Игровое начало в литературе

Игровое начало и особенности самоопределения героя в повести М.Ю. Лермонтова <Штосс> (в соавторстве с А.А. Ефимовым)

Этот же прием используется Лермонтовым для обрисовки дворника около дома Штосса: «в долгополом полинявшем кафтане, с седой давно небритой бородою, без шапки и подпоясанный грязным фартуком» [5, с. 323-324]. Игровое поведение Лугина в данном случае результативно: ему удается вступить в вербальную связь с дворником. В основе их диалога – каламбур. Герой хочет узнать имя нынешнего владельца дома, дворник сообщает ему предыдущего. Причем Лугин находится в полной уверенности, что это дом Штосса, но дворник его как будто дезинформирует. Поэтому когда он получает верный ответ, тот звучит для него неожиданно: «Сердце его забилось, как будто предчувствуя несчастие» [5, с. 324]. 

Внутренняя тревога героя становится устойчивым физиологическим ощущением: «У Лугина руки опустились» [5, с. 324]. Этот жест свидетельствует о сложной сопряженности экзистенциальных мотивов в самоопределении героя. Труд, как художническая деятельность, указывает на социокультурную определенность Лугина – образованного, талантливого аристократа. Страх, переживание собственной конечности – явления метафизического порядка, которые снимают с героя социальные покровы и позволяют ему обнаружить антропологический смысл собственного существования (стремление к познанию). Таким образом, Лермонтов углубляет традиционный для жанра фантастической повести образ романтического художника, придает его поступкам достоверную, социально-антропологическую обусловленность. Опущенные руки Лугина-художника символически свидетельствуют о столкновении человека с коренными проблемами его существования. В иррационально-психологическом переживании экзистенциальных мотивов (страха, смерти) действительность для Лугина все больше утрачивает свои реальные очертания.

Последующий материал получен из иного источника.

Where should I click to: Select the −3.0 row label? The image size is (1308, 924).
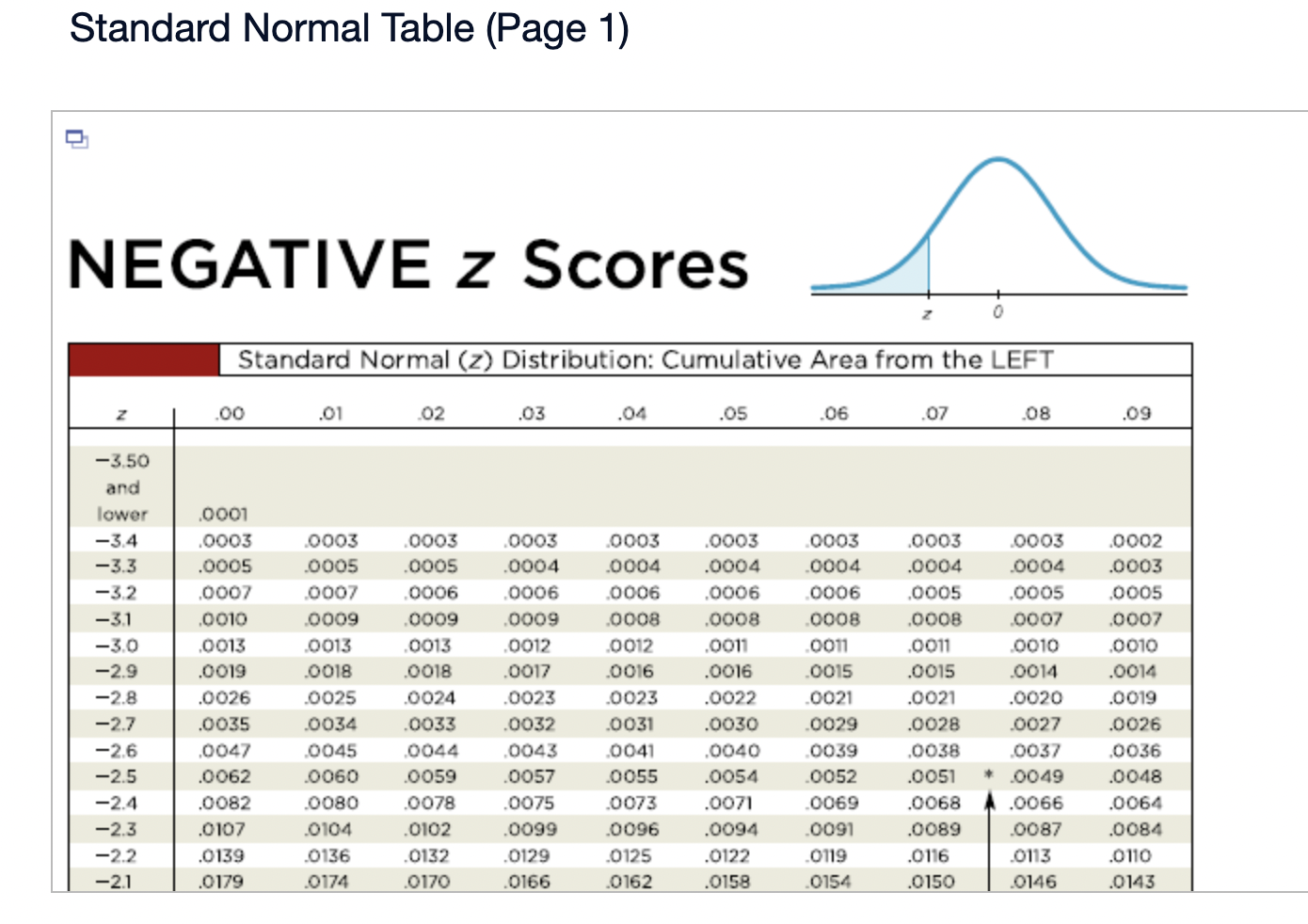(116, 645)
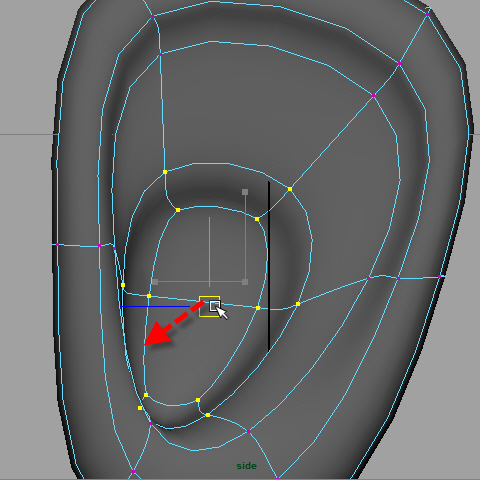
Task: Select topmost yellow vertex on outer concha loop
Action: 165,172
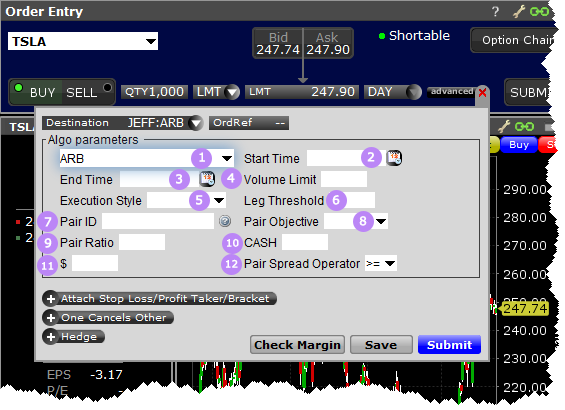565x410 pixels.
Task: Click the Check Margin button
Action: [297, 345]
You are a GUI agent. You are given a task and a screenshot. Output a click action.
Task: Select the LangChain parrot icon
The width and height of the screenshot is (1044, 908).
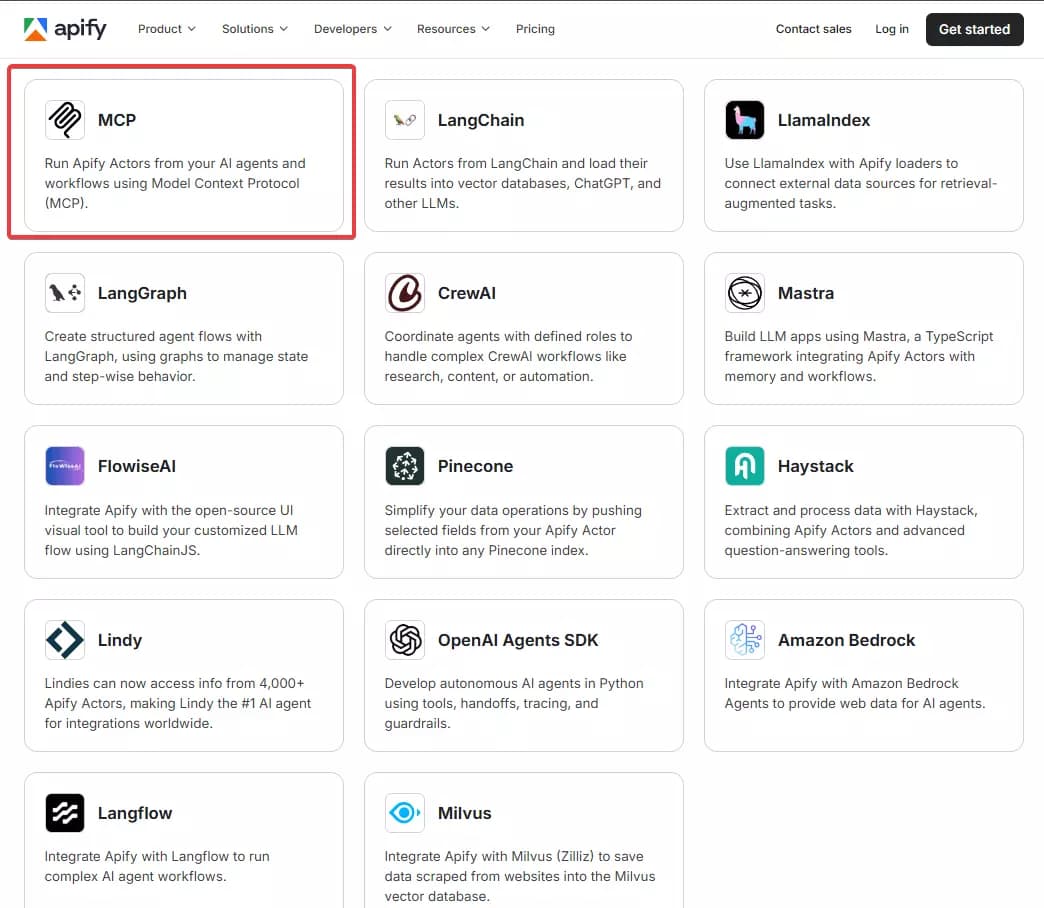pos(404,120)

Сновидческая маркировка событий со всей очевидностью обнаруживается на стыке двух организующих фабулу ситуаций: светской интриги (Лугин – Минская) и карточного поединка (Лугин – Штосс). Мотив сна возникает в момент посещения Лугиным «таинственного дома»: «Он сел в кресла, опустил голову на руку и забылся» [5, с. 326]. Следует отметить, что герой перед погружением в сон, напряженно созерцает портрет, который выступает как знак обыденной жизни (предмет интерьера). В воображаемом мире портрет оживает: «А как похож на этот портрет!» [5, с. 330] – восклицает Лугин после первой встречи со Штоссом. Сон в данном случае как бы стирает границу между событиями нормальной действительности (портрет) и непосредственно явленной Лугину фантастикой (образ старика-призрака). Более того, уже в сюжете сновидения Лугин снова засыпает: после повторного ознакомления с портретом и после первой игры с призраком. Постоянная корреляция мотива сна с портретом обозначивает, как нам кажется, намеренную, эстетически-игровую мотивировку фантастических событий у Лермонтова в духе Гоголя, Ирвинга, Метьюрина [2, с. 223]. Последовательно расположенные мотивы засыпания свидетельствуют об уходе Лугина из реальности, о степени его погружения в сновидческое пространство. Таким образом, повторяющийся мотив сна обусловливает игровой переход реального и ирреального планов повествования: социальное (светская интрига) – иррациональное (посещение «таинственного дома») – фантастическое (карточная игра со Штоссом). 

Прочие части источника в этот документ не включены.